Ateş düştüğü yeri yakar denir, bu sefer böyle olmadı. Millet olarak ciğerimiz yandı. Bir yangında ölmek, ölümlerin en acısıdır. Takdir-i ilahidir elbette, ama “takdir-i ilahidir” deyip sorumluluklarımızdan kaçamayız. “Çizmemi çıkarayım mı? Çarşaf kirlenmesin.” diyerek hepimizi duygulandıran, adeta hepimize duyarlılık dersi veren bu safiyete öyle muhtacız ki. Kirlenen sadece ayağını uzattığı çarşaf olsaydı keşke… Kirlenen, bir yıkamada temizlenen eşyalarımız olsaydı keşke… Ya duygularımız, duyarlılıklarımız kirlendiyse ne yapacağız? Soma’da ailesinin, çocuklarının rızkını temin etmek için emekle, alın teriyle, kazançların en kutsalını yeryüzünün yüzlerce metre altında bir kömür madeninde kazanan ve can pazarında hayatını kaybeden Soma emekçilerinin, kardeşlerimizin hüznünü, kederini yaşıyoruz. Hepimizin başı sağ olsun.
Türkiye’yi 12 Eylül’e getiren şartlar, 12 Eylül İhtilali ve sonrasında iklim tertemiz bir sayfa açmaya, hatalardan dersler çıkartmaya çok müsaitti. Katı ve ideolojik söylem ve tavırlar terk edilerek insana yatırım yapmaya, daha yumuşak bir üslupla insanımız hem nicelik hem de nitelik olarak kalitesini yükseltmeye yöneltilebilirdi. Sanki bunun ancak bir kısmı gerçekleşebildi.

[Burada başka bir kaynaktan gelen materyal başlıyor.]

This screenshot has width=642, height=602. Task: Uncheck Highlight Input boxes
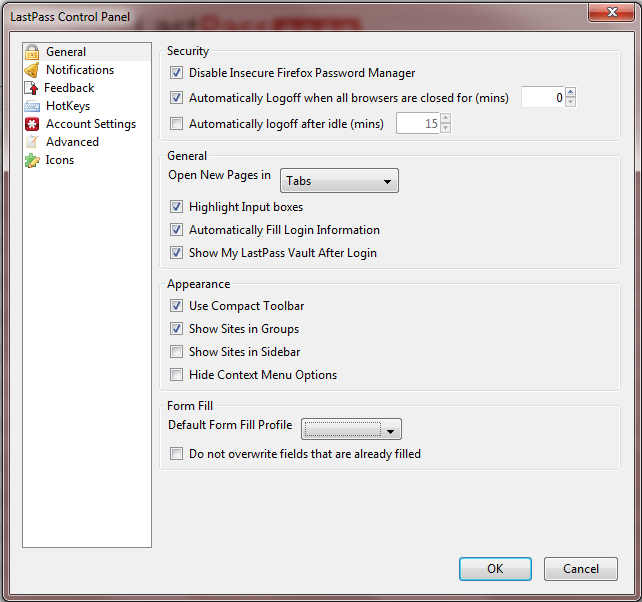point(177,207)
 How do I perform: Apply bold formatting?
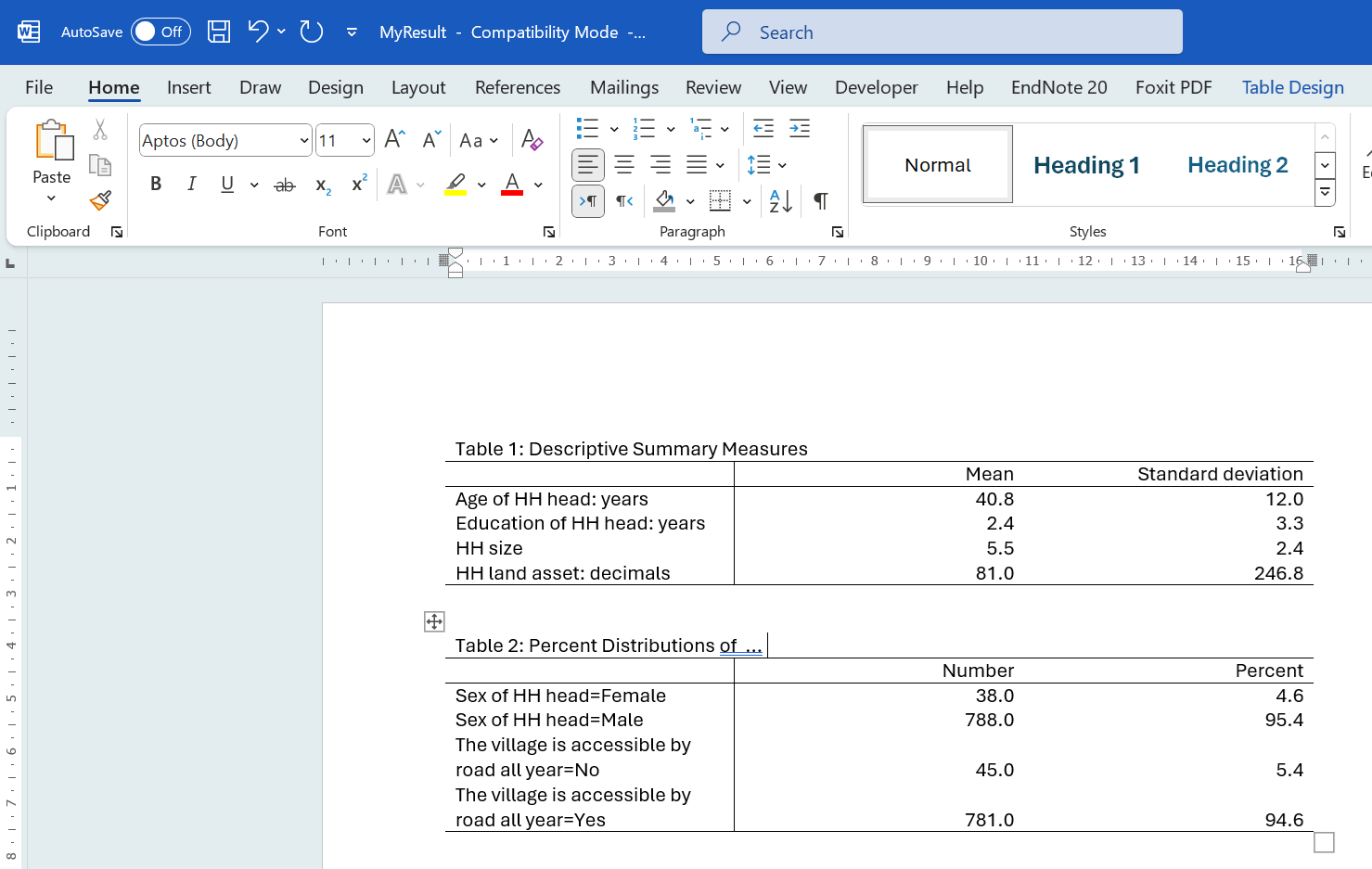(155, 184)
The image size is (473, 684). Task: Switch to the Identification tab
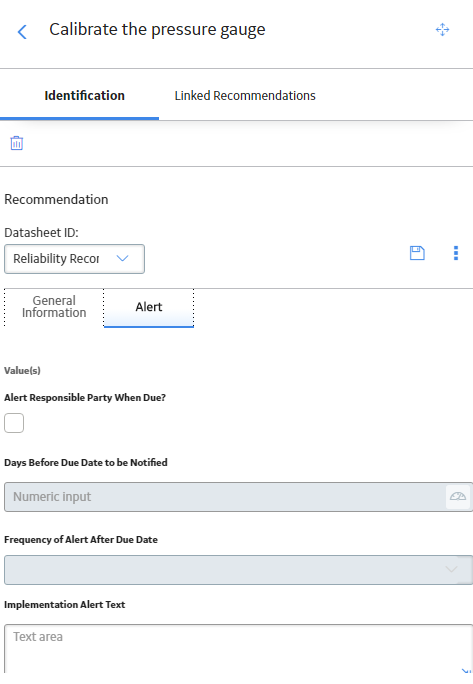point(84,96)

İnsanımız 83 sonrası tüm Dünya’nın ulaştığı dijital ve teknolojik çağı yakalayarak; eğitimde, üretim kalitesinde, dünya pazarlarına açılma konusunda, çağdaş ülkelerin çağdaş şehirlerini yakalama konusunda, şehircilikte çok ciddi manada sınıf atladı. Atlamaya da devam ediyor.

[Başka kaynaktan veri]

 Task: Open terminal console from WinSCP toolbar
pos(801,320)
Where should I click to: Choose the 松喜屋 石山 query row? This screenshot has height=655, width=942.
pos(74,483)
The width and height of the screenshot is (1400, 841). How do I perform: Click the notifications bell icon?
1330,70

12 Eylül öncesinde sadece 15-20 şehirde havaalanı, üniversite varken; liseden mezun olan her 13 adamdan biri üniversiteye girebilirken; 2015 Türkiye’sinde her şehirde havaalanı, her şehirde üniversite var hale gelirken 2 adamdan birisi üniversiteye girer hale geldi. Bu okumuş çocukların kalitesi de oldukça arttı. Amerika’nın, Avrupa’nın akredite üniversitelerinden mezun doktora yapmış bilim adamları, ticaret adamları, tıp adamları yetiştirdi. “35-40 yaş arası yeni yetme siyasi aktörlerin” CV’sinde tanınmış üniversitelerden Ph.D’ler yer almaya başladı. Kısacası şehircilikte, insan kalitesinde, teknolojide, üretim kalitesinde, dünyayı yakalama konusunda “nicelik olarak” ciddi patlamalar oldu.
Nitelik olarak yani keyfiyet olarak, insan kalitesi ve şehircilikte aynı kalite sıçraması yakalandı mı?
Ruhu olmayan şehirler oluşturduğumuz meydanda…
Tüm siyasi partilerde onlarca kaliteli okumuş kişi var, bu yadsınamaz bir gerçek. Ancak cumhurbaşkanlığı seçimi arifesinde 550 değerli milletvekilimiz, onlarca kanaat önderimiz, yüzlerce bilim adamımız olduğu halde koca Türkiye Cumhuriyeti topu topu 2 cumhurbaşkanı adayı çıkarabildi.
Alttan say üstten say, topu topu 2 tane…
Bunun adı nedir?
Bunun adı basbayağı siyasette fetret devri, bence başka izahı yok.